## Task to carry out
Render the lines of the listing below as a numbered list, starting at the line that contains "The width and height of the screenshot is (1086, 480)." and ending at the end of the listing, with both ends included and blank lines left out.

## Interface element listing
+--

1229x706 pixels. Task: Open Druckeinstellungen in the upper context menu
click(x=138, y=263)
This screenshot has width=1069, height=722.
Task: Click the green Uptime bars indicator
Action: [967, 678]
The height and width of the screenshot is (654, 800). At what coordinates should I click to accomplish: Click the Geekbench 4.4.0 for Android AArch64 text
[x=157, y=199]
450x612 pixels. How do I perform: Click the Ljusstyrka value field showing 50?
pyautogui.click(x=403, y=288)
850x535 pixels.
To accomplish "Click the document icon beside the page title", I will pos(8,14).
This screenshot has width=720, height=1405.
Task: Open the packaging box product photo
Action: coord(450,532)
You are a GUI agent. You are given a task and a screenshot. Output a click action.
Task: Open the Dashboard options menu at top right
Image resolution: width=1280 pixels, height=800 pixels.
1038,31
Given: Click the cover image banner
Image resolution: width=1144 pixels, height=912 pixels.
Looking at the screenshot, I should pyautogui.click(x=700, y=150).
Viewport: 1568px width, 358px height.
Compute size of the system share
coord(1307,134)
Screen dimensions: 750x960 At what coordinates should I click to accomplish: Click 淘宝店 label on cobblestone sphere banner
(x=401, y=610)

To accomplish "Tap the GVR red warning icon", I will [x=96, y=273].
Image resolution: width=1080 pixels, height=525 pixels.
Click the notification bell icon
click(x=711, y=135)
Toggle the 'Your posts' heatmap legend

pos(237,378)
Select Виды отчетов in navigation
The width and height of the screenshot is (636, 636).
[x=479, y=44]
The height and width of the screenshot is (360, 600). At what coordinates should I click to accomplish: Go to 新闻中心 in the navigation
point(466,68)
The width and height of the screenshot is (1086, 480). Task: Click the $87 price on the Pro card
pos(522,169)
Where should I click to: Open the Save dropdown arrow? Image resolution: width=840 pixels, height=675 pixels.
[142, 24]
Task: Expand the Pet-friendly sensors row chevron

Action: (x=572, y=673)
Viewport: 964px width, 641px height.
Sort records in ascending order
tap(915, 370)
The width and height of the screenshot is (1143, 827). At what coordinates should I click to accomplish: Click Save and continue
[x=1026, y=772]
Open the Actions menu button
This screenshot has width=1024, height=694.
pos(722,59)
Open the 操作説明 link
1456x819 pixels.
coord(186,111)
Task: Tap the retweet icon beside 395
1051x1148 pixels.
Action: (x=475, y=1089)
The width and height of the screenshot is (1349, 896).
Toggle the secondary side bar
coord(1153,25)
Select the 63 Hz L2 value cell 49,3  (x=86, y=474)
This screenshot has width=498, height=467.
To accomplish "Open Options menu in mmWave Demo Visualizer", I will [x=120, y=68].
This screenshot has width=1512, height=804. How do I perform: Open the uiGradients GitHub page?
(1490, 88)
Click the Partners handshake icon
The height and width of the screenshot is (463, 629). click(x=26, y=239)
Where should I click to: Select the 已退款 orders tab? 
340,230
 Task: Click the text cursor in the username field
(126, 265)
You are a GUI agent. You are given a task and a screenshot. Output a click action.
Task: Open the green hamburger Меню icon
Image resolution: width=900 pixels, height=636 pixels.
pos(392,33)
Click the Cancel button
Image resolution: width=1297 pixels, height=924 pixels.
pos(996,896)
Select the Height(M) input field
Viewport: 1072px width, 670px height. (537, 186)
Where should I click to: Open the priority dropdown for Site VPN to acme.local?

+--

## Solution
1. The width and height of the screenshot is (1086, 480). Task: Click the $87 price on the Pro card
2. pos(522,169)
3. Where should I click to: Open the Save dropdown arrow? Image resolution: width=840 pixels, height=675 pixels.
4. [142, 24]
5. Task: Expand the Pet-friendly sensors row chevron
6. Action: (x=572, y=673)
7. Viewport: 964px width, 641px height.
8. Sort records in ascending order
9. tap(915, 370)
10. The width and height of the screenshot is (1143, 827). At what coordinates should I click to accomplish: Click Save and continue
11. [x=1026, y=772]
12. Open the Actions menu button
13. This screenshot has width=1024, height=694.
14. pos(722,59)
15. Open the 操作説明 link
16. 1456x819 pixels.
17. coord(186,111)
18. Task: Tap the retweet icon beside 395
19. 1051x1148 pixels.
20. Action: (x=475, y=1089)
21. The width and height of the screenshot is (1349, 896).
22. Toggle the secondary side bar
23. coord(1153,25)
24. Select the 63 Hz L2 value cell 49,3  (x=86, y=474)
25. This screenshot has width=498, height=467.
26. To accomplish "Open Options menu in mmWave Demo Visualizer", I will [x=120, y=68].
27. This screenshot has width=1512, height=804. How do I perform: Open the uiGradients GitHub page?
28. (1490, 88)
29. Click the Partners handshake icon
30. The height and width of the screenshot is (463, 629). click(x=26, y=239)
31. Where should I click to: Select the 已退款 orders tab? 
32. 340,230
33.  Task: Click the text cursor in the username field
34. (126, 265)
35. You are a GUI agent. You are given a task and a screenshot. Output a click action.
36. Task: Open the green hamburger Меню icon
37. Image resolution: width=900 pixels, height=636 pixels.
38. pos(392,33)
39. Click the Cancel button
40. Image resolution: width=1297 pixels, height=924 pixels.
41. pos(996,896)
42. Select the Height(M) input field
43. Viewport: 1072px width, 670px height. (537, 186)
44. Where should I click to: Open the priority dropdown for Site VPN to acme.local?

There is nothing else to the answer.